Détection précoce des complications anesthésiques grâce au monitorage - La Semaine Vétérinaire n° 1795 du 27/01/2019
La Semaine Vétérinaire n° 1795 du 27/01/2019

CONFÉRENCE

PRATIQUE CANINE

Formation

Auteur(s) : JULIEN MICHAUT-CASTRILLO 

Les risques de complications anesthésiques ont considérablement diminué au cours des dernières années. Ils sont actuellement de 0,1 à 0,2 % chez le chien et de 0,25 % chez le chat. Cela résulte d’une utilisation de molécules anesthésiques plus adaptées, mais aussi d’un monitorage peranesthésique plus fréquemment utilisé afin de détecter de manière précoce les complications, notamment l’hypercapnie, l’hypotension et l’hypoxémie.

Hypercapnie

Une hypercapnie est un excès de dioxyde de carbone dans le sang artériel (PaCO2). L’EtCO2, pression partielle en CO2 dans l’air expiré, est le reflex direct de la PaCO2 et se mesure à l’aide d’un capnomètre. Il en existe deux types : les capnomètres à flux principal et à flux latéraux, ces derniers affichant une valeur avec un léger délai. La valeur normale de l’EtCO2 est de 35 à 45 mmHg. Une valeur jusqu’à 60-70 mHg est souvent bien tolérée par un animal en bonne santé. Au-delà, une narcose peut se produire et il convient alors de vite réagir en commençant par ventiler l’animal. à l’inverse, une EtCO2 faible peut être secondaire à une hyperventilation ou à un taux d’O2 trop élevé. Enfin, une chute brutale de l’EtCO2 est souvent secondaire à un arrêt des échanges respiratoires (déconnection de la sonde, obstruction des voies aériennes, arrêt cardiaque).

- Données fournies:
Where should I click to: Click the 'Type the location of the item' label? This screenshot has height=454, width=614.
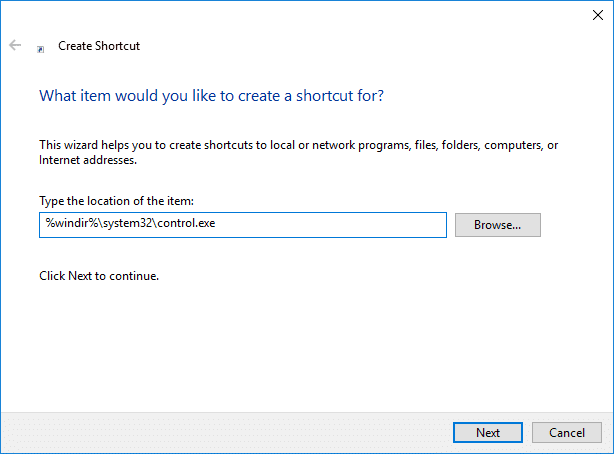pos(116,201)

- Consigne 1:
D'après l'extrait sur le monitorage anesthésique, répondez brièvement :
(a) Quel est le risque actuel de complications anesthésiques chez le chat ?
(b) Quelle est la valeur normale de l'EtCO2 ?
(c) Quel type de capnomètre affiche une valeur avec un léger délai ?
- Consigne 2:
Réécrivez de façon plus concise le paragraphe de l'extrait sur le monitorage anesthésique qui commence par « Les risques de complications anesthésiques », en conservant ses faits essentiels.
- Consigne 3:
Prolongez l'extrait sur le monitorage anesthésique en reprenant après sa dernière phrase.
Les données constituent un ensemble à part, indépendant de l'extrait.

- Zone de réponse 1:
(a) 0,25 %.
(b) De 35 à 45 mmHg.
(c) Le capnomètre à flux latéraux.

- Zone de réponse 2:
Les risques de complications anesthésiques ont nettement baissé ces dernières années : 0,1 à 0,2 % chez le chien, 0,25 % chez le chat. Cette baisse vient de molécules anesthésiques plus adaptées et d'un recours plus fréquent au monitorage peranesthésique, qui détecte tôt l'hypercapnie, l'hypotension et l'hypoxémie.

- Zone de réponse 3:
L’hypercapnie peut se produire dans différentes situations en période peranesthésique.

Hypoventilation

L’hypoventilation est la première cause d’hypercapnie. Lorsque l’individu respire spontanément, les molécules anesthésiques telles que les opioïdes, les benzodiazépines, le propofol et les gaz halogénés dépriment la réponse ventilatoire en présence de CO2. Lorsqu’une ventilation mécanique est mise en place, cela est souvent secondaire à une fréquence respiratoire trop faible ou un volume courant insuffisant.

Réinhalation

Le patient peut réinhaler une quantité importante de CO2 lorsque le débit de gaz frais est trop faible ou lorsque les circuits respiratoires sont défectueux, notamment les vannes de contrôles expiratoires, ou que la chaux est saturée. Cela a pour conséquence d’augmenter la quantité de CO2 dans le sang et dans l’air expiré.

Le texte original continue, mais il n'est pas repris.